* **节选**:
************

成熟的社区是社会持续健康稳定发展的重要基础,而健全有序的社区参与是推动社区自治的关键,是社会治理功能发挥的动力来源,是推进社会建设的重要途径[1]。居民是城市社区参与的主体力量,居民参与社区公共事务的主观意愿有效转化为实际参与行动,基层社区民主自治才能真正实现。

一、文献回顾

“共同体”一词最早由滕尼斯在《共同体与社会》(1887年)一书中提出。它是指那些有着相同价值取向、人口同质性较强的社会共同体,体现一种亲密无间、守望相助、服从权威且具有共同信仰和共同风俗习惯的人际关系,这种共同体关系不是社会分工的结果,而是由传统的血缘、地缘和文化等自然因素造成的,是基于自然意志(如情感、习惯、记忆等)而形成的社会有机体[2]。而“社会”是与劳动分工和法理性契约联系在一起,体现的是自私自利、缺乏感情交流与关怀照顾的人际关系,其外延是价值取向多元化、互动交往宽泛但缺乏深度的社会生活形态[3]96。

此后的理论研究和实践发展拓展了“共同体”概念的内涵与外延。涂尔干用“机械团结”和“有机团结”解释共同体中集体与个人之间的关系[4]20。韦伯根据社会行动指向是建立在参与者主观感受的互相隶属性还是基于理性利益动机的不同,划分出“共同体”关系和“结合体”关系[5]203。共同体与人们之间的社会联结纽带相伴相随,社会成员只有在感受到共同境况的情况下,才会产生一种社会关系,这就是共同体[6]。帕克将共同体理论与美国城市兴起的背景联系起来,开启了芝加哥学派关于城市社区共同体的研究。鲍曼从现代性角度理解“共同体”,认为它是基于主观或客观上的共同特征,以共同的种族、观念、地位、遭遇、任务、身份等为基础的社会关系。“共同体”概念发展至今,其内容和特点、规模与范围已发生变化,突破了血缘和地缘的初级限制,成为包含地理区域、地域性社会组织、共同情感和互动关系等特征的更为广泛的概念[4]20。权力组织、社会网络、社会资本等多种新元素的融入更使其具有多种功能性,主要体现在满足成员需求、维持社会关系和营造公共精神等方面。

社区参与是“共同体”意识的表现,是推动社区自治的关键所在[5]192。梳理理论发展脉络不难发现,社区已不再单纯是城市社会发展的产物,而逐渐演变成以人的价值实现和社会协调运行为根本目的的生活场域和精神家园。社区与共同体相契合的部分越来越明显。从共同体角度出发,探讨如何促进居住在同一区域的居民建立稳定的情感认同和交往合作,提升社区参与度。城市社区共同意识的建构是以人为本的和谐社会的应有之意,这一目标的实现需围绕社区信任感、社区认同感、社区参与感三个核心任务,巩固传统共同体意识、重塑与时代发展相适应的新型社区共同体意识[3]100。政府培育是城市社区共同体产生的主要路径,这并不意味着社区共同体背离了社区自治的发展方向,通过政府培育主导形成的社区共同体体现了共同体在既有演化路径上的发展与超越[7]。在个人利益高度分化的现代社会,社区共同体应发挥的作用在于引导居民之间的利益关系,以全新的机制将居民进行再组织,增强凝聚力和归属感,减弱居民间的原子化关系[8]。

************

* **练习题目**:
a. 根据这段关于社区共同体的节选,回答下面几个问题:
(i) 滕尼斯最早在哪本书里提出“共同体”一词?
(ii) 涂尔干用哪两个说法解释共同体中集体与个人之间的关系?
(iii) 城市社区共同意识的建构需要围绕哪三个核心任务?
b. 接着这段关于社区共同体的节选往下写一段。
后面的记录和这个练习没有关系。

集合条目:
************

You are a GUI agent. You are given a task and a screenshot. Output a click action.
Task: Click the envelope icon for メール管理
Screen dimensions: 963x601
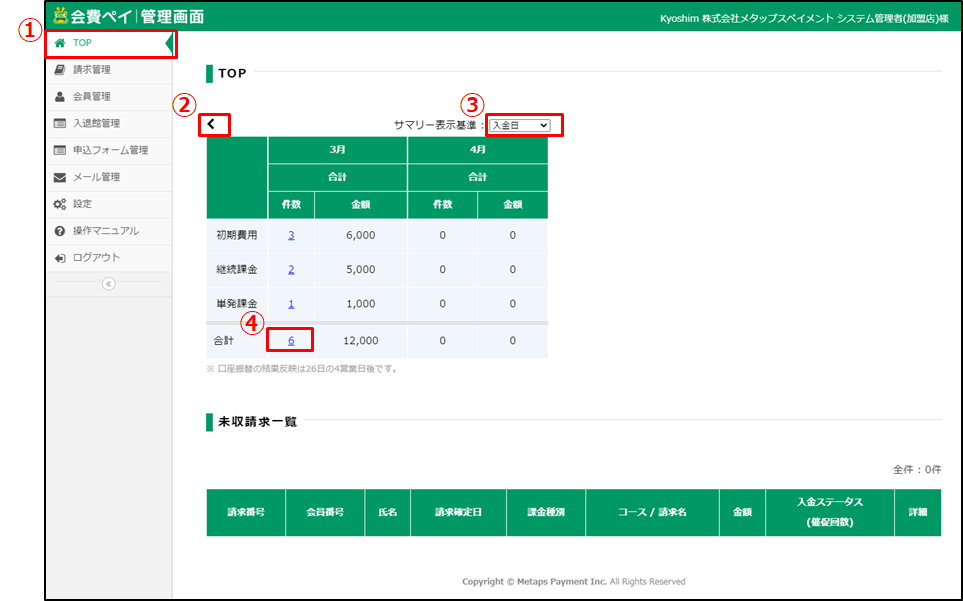(x=60, y=178)
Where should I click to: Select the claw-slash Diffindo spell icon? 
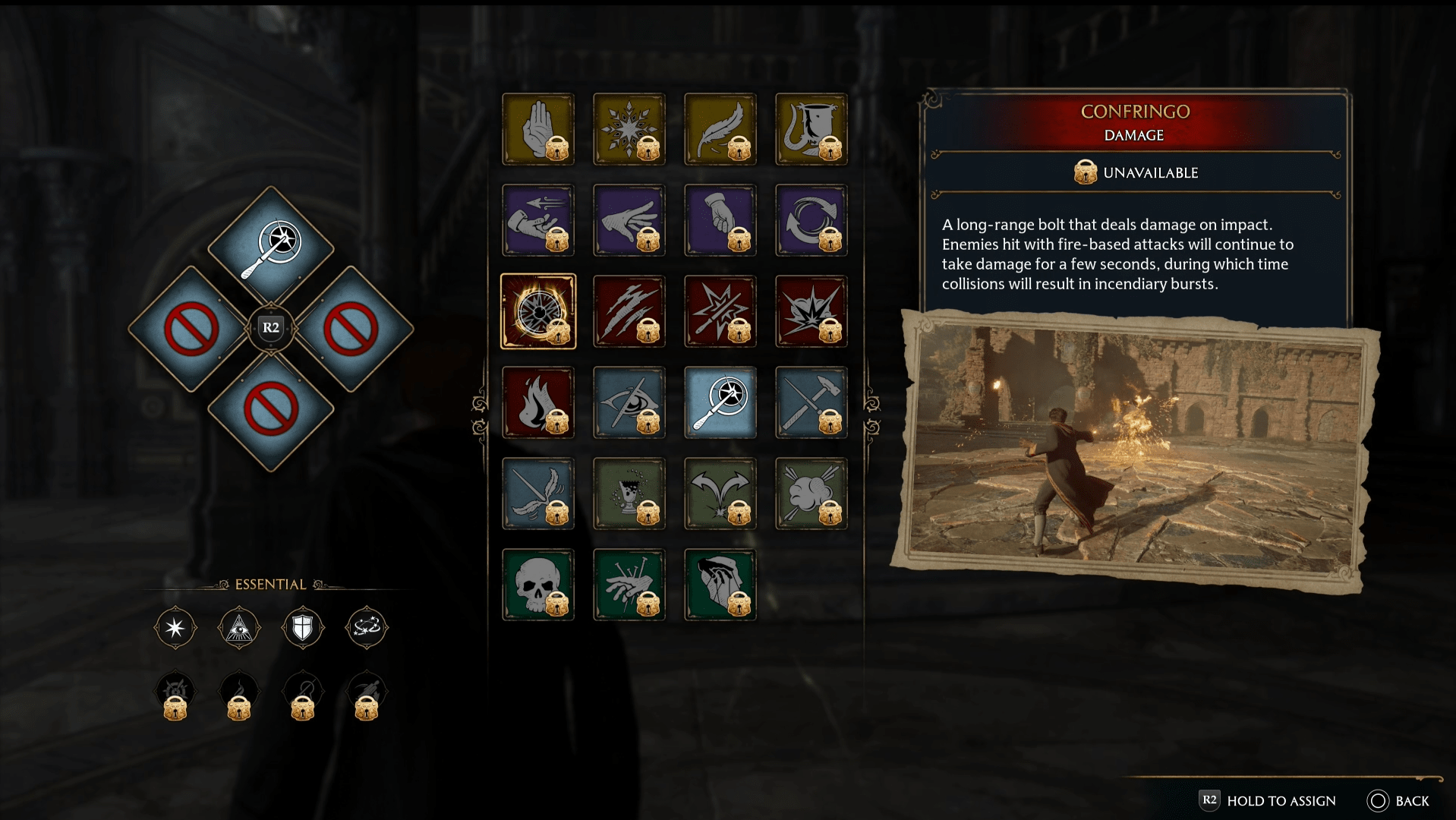point(629,311)
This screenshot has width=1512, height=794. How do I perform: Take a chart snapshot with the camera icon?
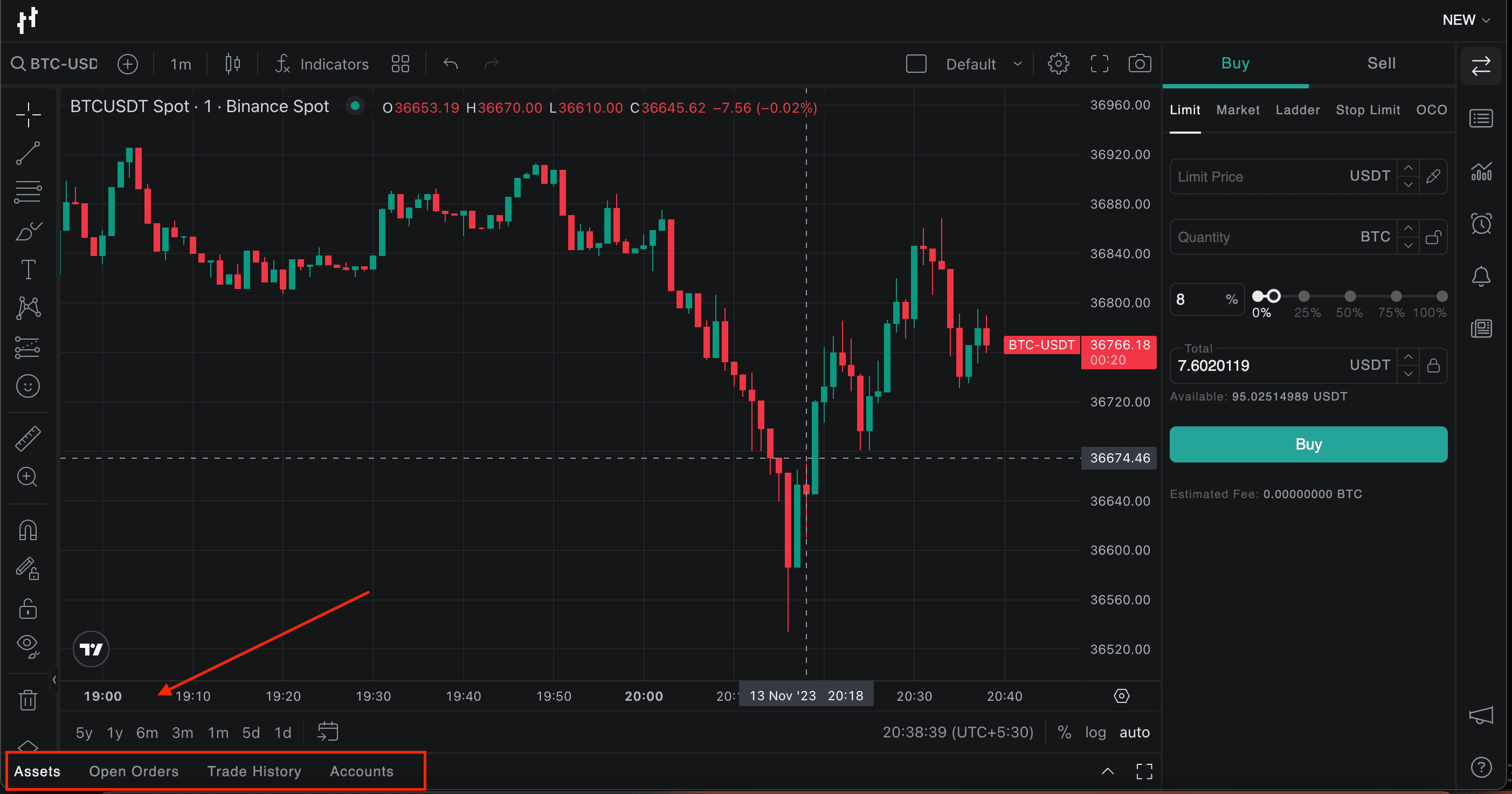(1140, 64)
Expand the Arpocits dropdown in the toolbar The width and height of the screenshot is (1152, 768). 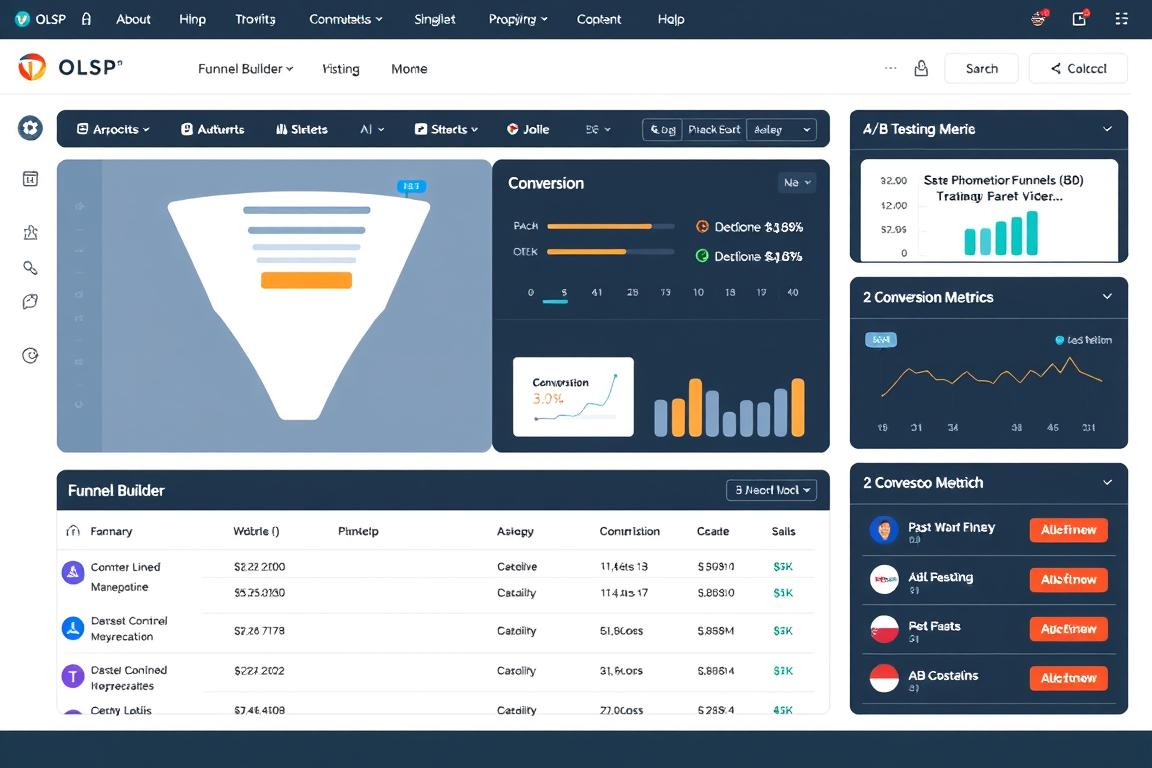coord(110,128)
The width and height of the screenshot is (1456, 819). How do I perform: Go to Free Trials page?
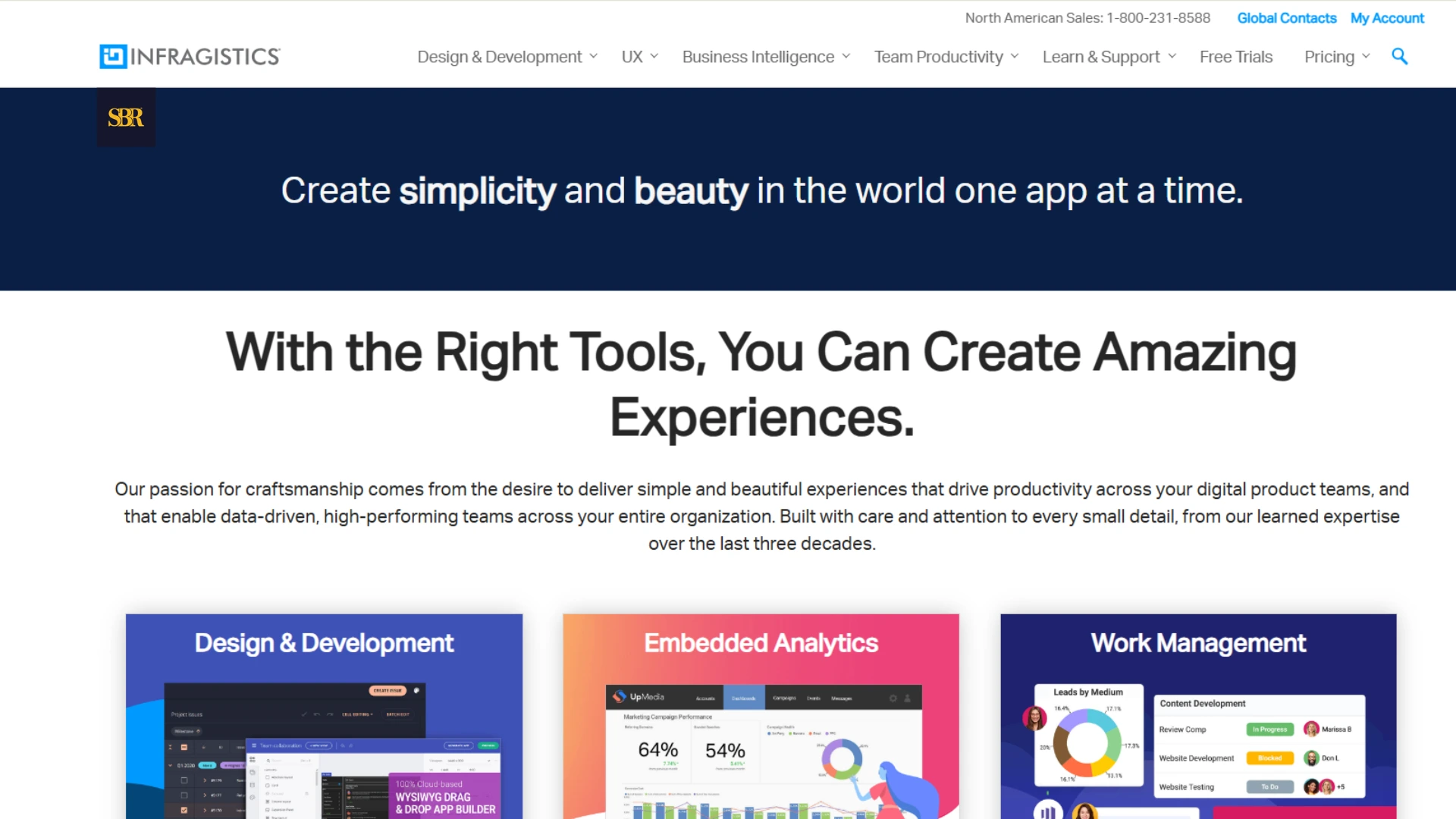click(1236, 57)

************

* **练习结果**:
a.
(i) 《共同体与社会》(1887年)。
(ii) “机械团结”和“有机团结”。
(iii) 社区信任感、社区认同感、社区参与感。

b.
共同体为社区参与研究提供了新的视角,以构建社区共同体为目标的社区建设对城市社区发展具有深远意义。已有从共同体视角对社区参与的研究仍多以理论层面探讨为主。本研究以北京市四个社区的居民为研究对象,通过对其社区参与意愿和参与行动的分析,从构建社区共同体的角度,探寻城市居民社区参与的实现路径。

二、数据收集与样本构成

本研究在北京市C区D街道选取S、Y、A、X四个社区作为问卷调查点,发放问卷440份,有效问卷422份,有效回收率为95.9%。样本构成如表1所示。

表1 样本构成

三、居民的社区参与意愿和参与行动分析

(一)社区参与意愿

对于城市居民参与社区事务的真实意愿,主要从居民参与社区文化服务、公共事务和志愿事务考量。居民参与社区事务的意愿如表2所示。

数据显示,被调查居民在文化服务方面,仅30.4%的人愿意参与组织策划,44.5%的人不愿意参与;公共事务方面,74.5%的人表示如果有人动员,自己愿意参与;志愿服务方面,50%的人愿意参与,17.7%的人不愿意参与。此外,73.4%的人愿意为其他居民传达社区相关信息,让他们有机会享受社区服务;72.9%的人愿意为社区贡献更多力量。可见,居民在社区事务参与(公共事务和志愿事务)方面有较强地参与意愿,在社区服务(文化服务)方面的参与意愿较弱。

表2 居民社区事务参与意愿

(二)社区参与行动

在复杂的社区生活中,居民对于各项社区事务和服务的实际参与行动是否与其参与意愿相一致?本研究主要从居民参与社区文体服务、公共事务和政治事务以及参与各项事务时的身份进行考察。居民实际参与社区事务的情况如表3所示。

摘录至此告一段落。